Monday, December 23, 2013

I Stand Alone

Losing it! Losing control of my life. Why does this happen? It happens because I can't remain silent. I lost my best friend of 26-years yesterday. One would think a tragic death, cancer, something unstoppable. No, I lost her voluntarily. I stood my ground and wrote down the words I would never write in my life,"Don't ever call me or text me again!" I delved into my Face book and automatically deleted any trace of our sisterhood. In a blink of an eye she was gone. Did I overstep my boundaries by trying to keep her from crashing into a wall? Probably. Did I do the right thing? Probably not. I don't think it has hit me,yet. I haven't cried. Not one single tear. Instead I'm angry because about twenty-two years ago I saw her make the same mistake and I said nothing. Now I finally said to her, "Don't go down that road. I have been down that road and it destroyed my life." Who am I to say anything? No one. I will fix my mistake or my attempt at a heroic rescue, but we will never speak again. The power cord was disconnected. My heart is cold. I have let go. I have let go so many times before. I stand alone again. 

Sunday, December 8, 2013

It's Been a While....

The last couple of weeks in my life have been atrociously difficult to bare. I always think that my life has gone full circle. I must say that life is more like a connection of circles. When we think we have learned the most profound lesson in life, our Maker starts to teach us another more intense lesson, no longer Life 101.  We may survive by having faith in our maker or we may perish.
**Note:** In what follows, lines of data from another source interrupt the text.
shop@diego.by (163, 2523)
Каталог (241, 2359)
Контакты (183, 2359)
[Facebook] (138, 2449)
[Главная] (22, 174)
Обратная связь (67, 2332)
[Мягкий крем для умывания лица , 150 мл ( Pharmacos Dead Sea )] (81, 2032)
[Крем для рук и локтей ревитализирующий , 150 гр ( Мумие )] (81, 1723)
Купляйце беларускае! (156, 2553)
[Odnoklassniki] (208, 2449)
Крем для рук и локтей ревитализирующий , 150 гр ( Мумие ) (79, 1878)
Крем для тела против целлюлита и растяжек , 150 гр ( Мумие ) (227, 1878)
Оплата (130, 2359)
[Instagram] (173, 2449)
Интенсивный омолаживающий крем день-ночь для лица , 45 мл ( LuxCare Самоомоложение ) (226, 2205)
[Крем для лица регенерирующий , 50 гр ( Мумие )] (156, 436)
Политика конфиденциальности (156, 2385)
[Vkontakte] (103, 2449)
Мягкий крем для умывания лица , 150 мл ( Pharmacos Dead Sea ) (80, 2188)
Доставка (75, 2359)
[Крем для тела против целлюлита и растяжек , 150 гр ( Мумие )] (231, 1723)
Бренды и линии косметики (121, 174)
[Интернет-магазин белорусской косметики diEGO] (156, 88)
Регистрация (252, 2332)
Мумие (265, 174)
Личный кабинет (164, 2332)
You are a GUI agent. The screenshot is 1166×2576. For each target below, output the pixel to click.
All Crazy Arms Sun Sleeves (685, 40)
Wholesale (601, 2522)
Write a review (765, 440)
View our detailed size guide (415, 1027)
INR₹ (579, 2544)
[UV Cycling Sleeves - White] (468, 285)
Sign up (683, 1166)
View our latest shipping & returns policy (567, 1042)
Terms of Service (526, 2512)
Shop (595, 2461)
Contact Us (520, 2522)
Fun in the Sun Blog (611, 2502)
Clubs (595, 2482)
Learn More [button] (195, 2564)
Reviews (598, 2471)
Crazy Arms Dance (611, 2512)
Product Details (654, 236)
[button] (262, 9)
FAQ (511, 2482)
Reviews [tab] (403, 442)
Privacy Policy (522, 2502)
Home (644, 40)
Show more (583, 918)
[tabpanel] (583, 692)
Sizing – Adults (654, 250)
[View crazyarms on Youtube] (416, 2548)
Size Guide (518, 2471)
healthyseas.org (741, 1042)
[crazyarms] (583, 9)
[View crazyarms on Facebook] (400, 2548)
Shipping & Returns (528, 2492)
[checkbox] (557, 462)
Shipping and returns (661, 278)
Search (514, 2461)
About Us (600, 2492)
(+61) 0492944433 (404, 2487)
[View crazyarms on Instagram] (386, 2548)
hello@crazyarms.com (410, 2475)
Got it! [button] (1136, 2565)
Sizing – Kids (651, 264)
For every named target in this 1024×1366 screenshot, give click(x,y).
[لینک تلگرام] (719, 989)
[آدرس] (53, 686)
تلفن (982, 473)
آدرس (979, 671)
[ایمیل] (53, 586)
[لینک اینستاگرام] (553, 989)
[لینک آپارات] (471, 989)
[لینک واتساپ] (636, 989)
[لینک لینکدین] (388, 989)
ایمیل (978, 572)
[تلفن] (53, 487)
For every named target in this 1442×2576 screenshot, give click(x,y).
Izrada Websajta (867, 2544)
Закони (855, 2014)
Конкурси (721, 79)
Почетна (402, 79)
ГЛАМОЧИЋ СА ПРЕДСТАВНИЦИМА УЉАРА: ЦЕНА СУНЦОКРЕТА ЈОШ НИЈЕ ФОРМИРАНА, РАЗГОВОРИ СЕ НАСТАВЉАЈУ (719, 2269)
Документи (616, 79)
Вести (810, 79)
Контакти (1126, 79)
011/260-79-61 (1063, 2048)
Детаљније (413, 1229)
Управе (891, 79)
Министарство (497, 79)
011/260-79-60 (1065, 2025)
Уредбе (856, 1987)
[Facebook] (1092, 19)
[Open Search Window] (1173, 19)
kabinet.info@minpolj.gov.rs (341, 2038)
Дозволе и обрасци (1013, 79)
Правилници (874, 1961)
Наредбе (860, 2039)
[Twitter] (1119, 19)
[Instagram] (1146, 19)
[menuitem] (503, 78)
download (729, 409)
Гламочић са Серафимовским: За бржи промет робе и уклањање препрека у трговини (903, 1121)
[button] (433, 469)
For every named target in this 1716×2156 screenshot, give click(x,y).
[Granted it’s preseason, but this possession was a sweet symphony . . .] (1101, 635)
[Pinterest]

I'm a tough and rough survivor. I do not fight my battles with my fists. I fight my battles with my mind. My mind has been my most powerful tool in learning, my sword against the world. My children wonder how I can stand up against the world. I say to them,"For you, I would stand up to anything and anybody." I also tend to stand for injustice in the world. That in itself brings spiritual drain. My soul, my senses, do not allow me to ignore that which I see wrong or unjust.

I think I went off on a tangent but I'll print it anyway for the sake of publishing something. It has been a while.